Sometimes I wake up and start doing tai chi according to a clock, and I’m always surprised by how much time has elapsed. I’ll go into the qi gong forms knowing that it’s 5:07 am, for example, and come out and discover that it’s now 5:55 am, and did those three forms really take that much time?? I didn’t even break a sweat, after all.
And then there are moments like this morning, when I woke and started doing the qi gong forms, and then the tai chi form, and I think, “wow, this is really good, I’m getting all the snaps, crackles and pops out of my joints, this is going to be such an excellent workout!” And then I come back to the only clock in the house — my bedroom, bedside alarm clock, the one that’s been waking me up since junior high school — and it’s only been fifteen … no, thirteen minutes. Wow. What happened to time?
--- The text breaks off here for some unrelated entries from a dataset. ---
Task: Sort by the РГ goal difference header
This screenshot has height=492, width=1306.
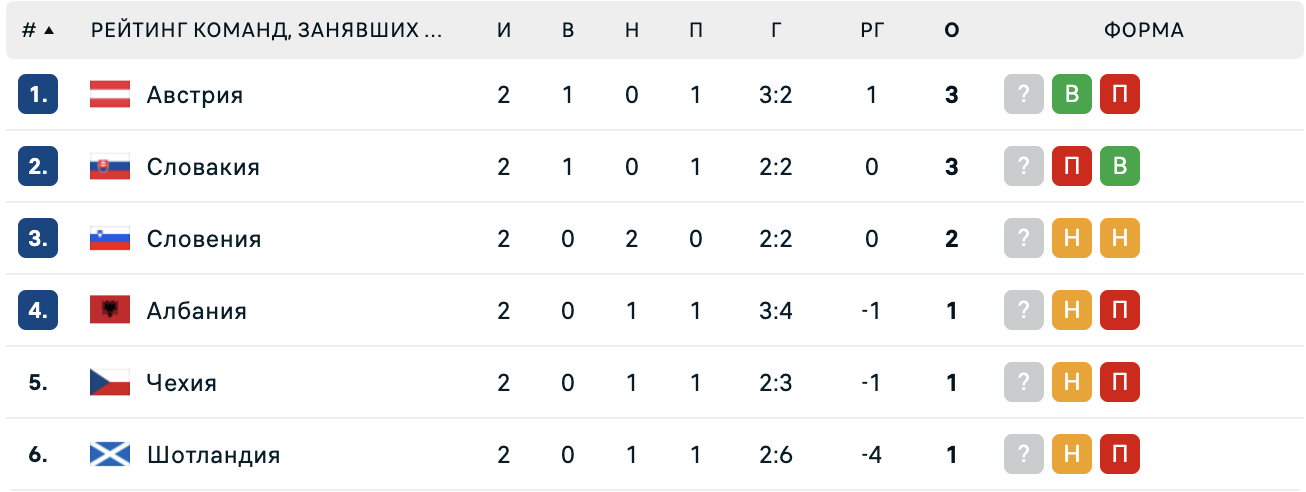Action: (x=872, y=30)
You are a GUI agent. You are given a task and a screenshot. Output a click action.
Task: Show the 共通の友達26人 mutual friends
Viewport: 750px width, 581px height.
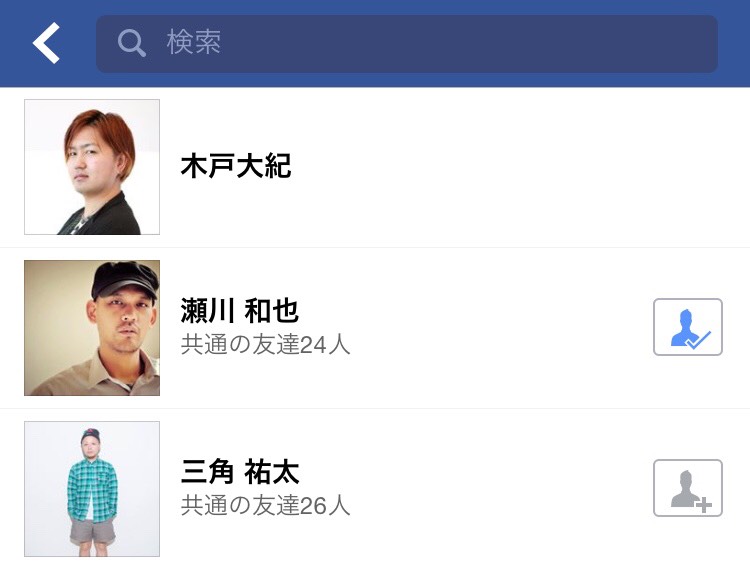tap(266, 506)
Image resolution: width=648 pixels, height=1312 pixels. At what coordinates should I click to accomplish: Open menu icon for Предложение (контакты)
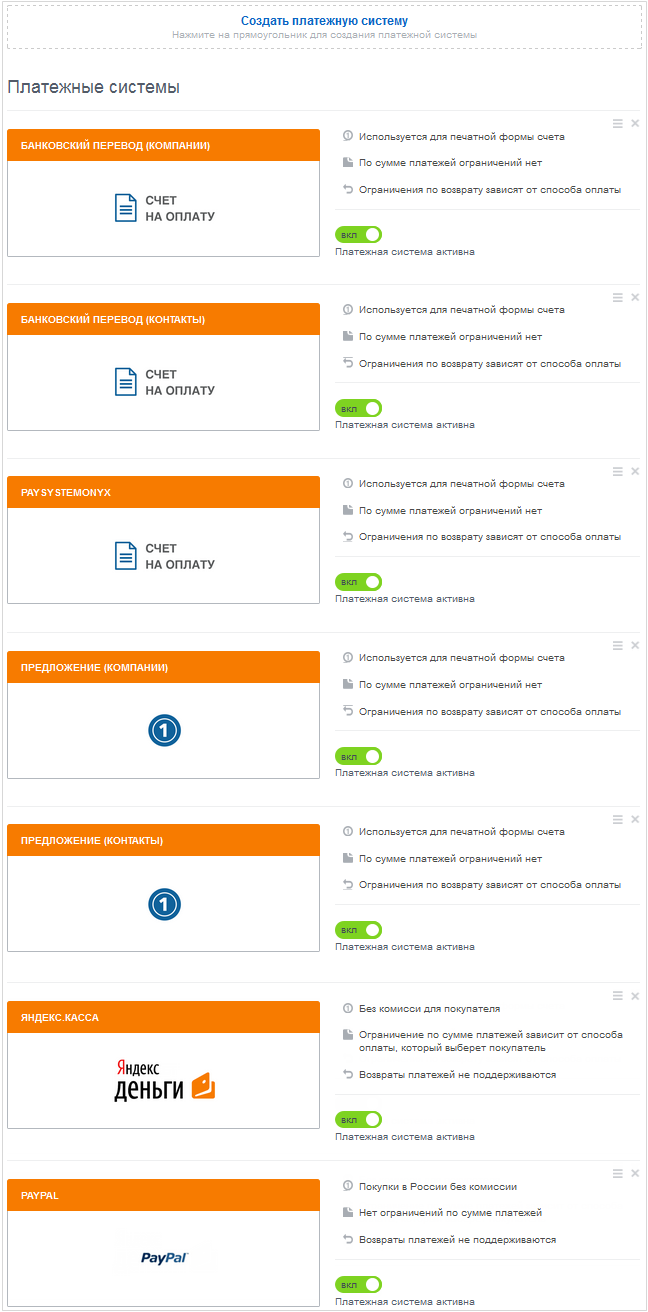click(x=618, y=820)
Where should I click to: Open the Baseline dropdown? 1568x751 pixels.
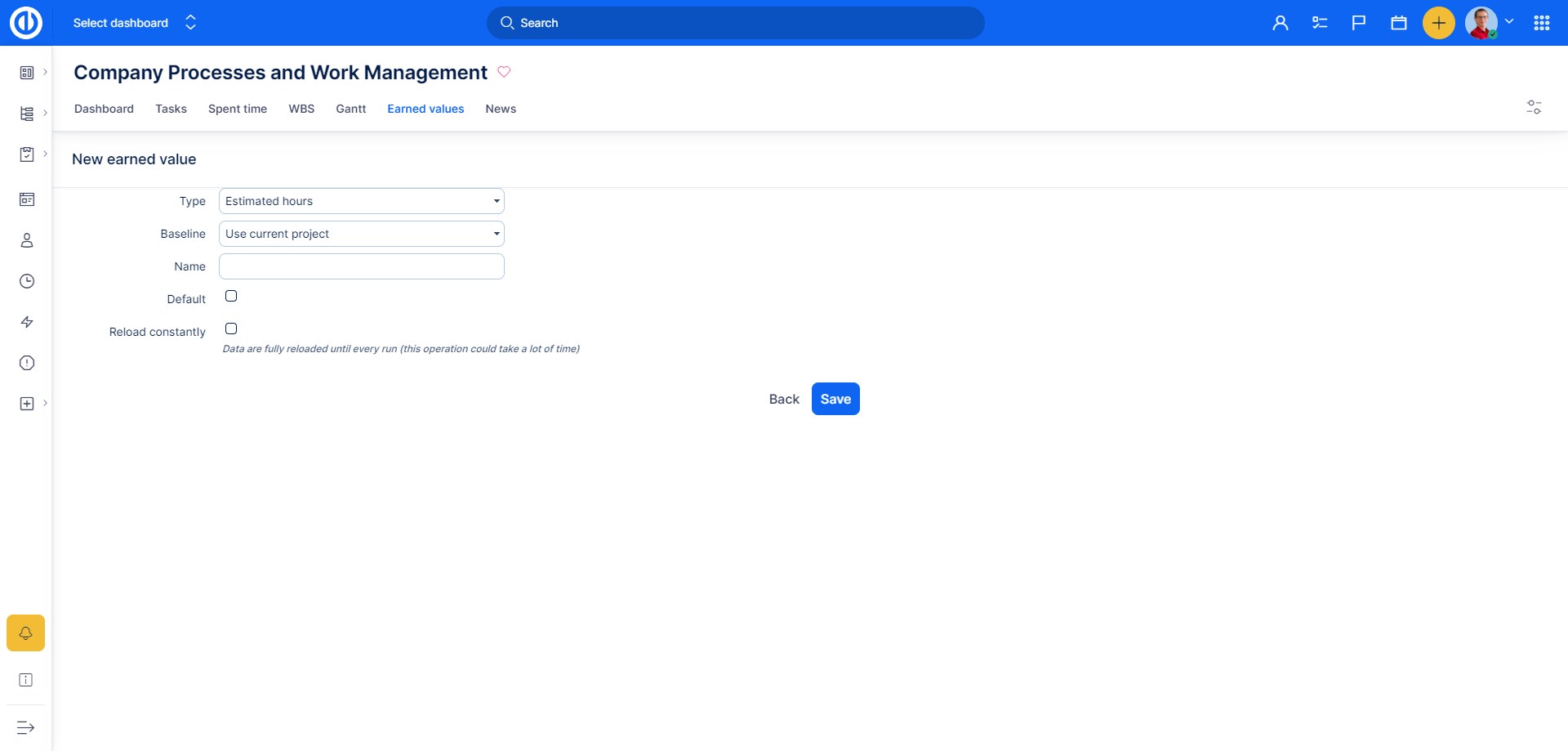[361, 234]
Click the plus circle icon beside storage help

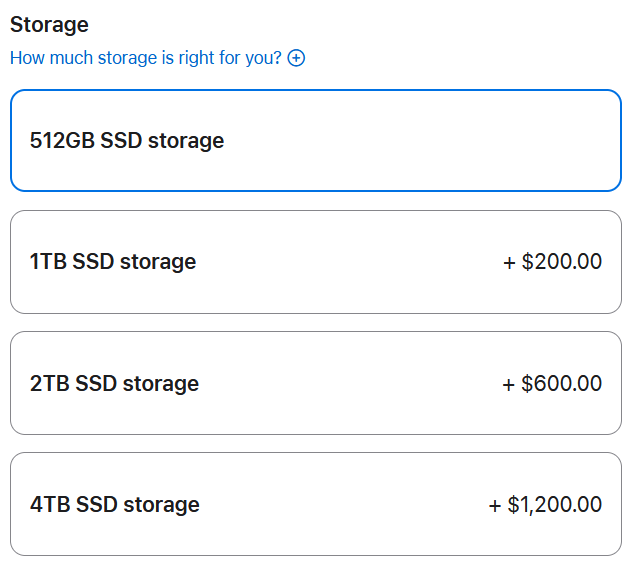coord(296,58)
It really was an excellent tai chi session. But it’s hard to believe that when the tai chi form itself is supposed to take seven to twelve minutes all by its lonesome… and the two qi gong forms should take ten minutes each. It’s amazing how much subjectivity in tai chi is reduced to a time-value: “Did it take this long? Then it was a good workout. Slowly, slowly is the rule.”
Even more amazing is that a year into this process, and I still can’t do two things: be clear about passing time, and be clear about whether I’m moving slow or fast.
Things to work on.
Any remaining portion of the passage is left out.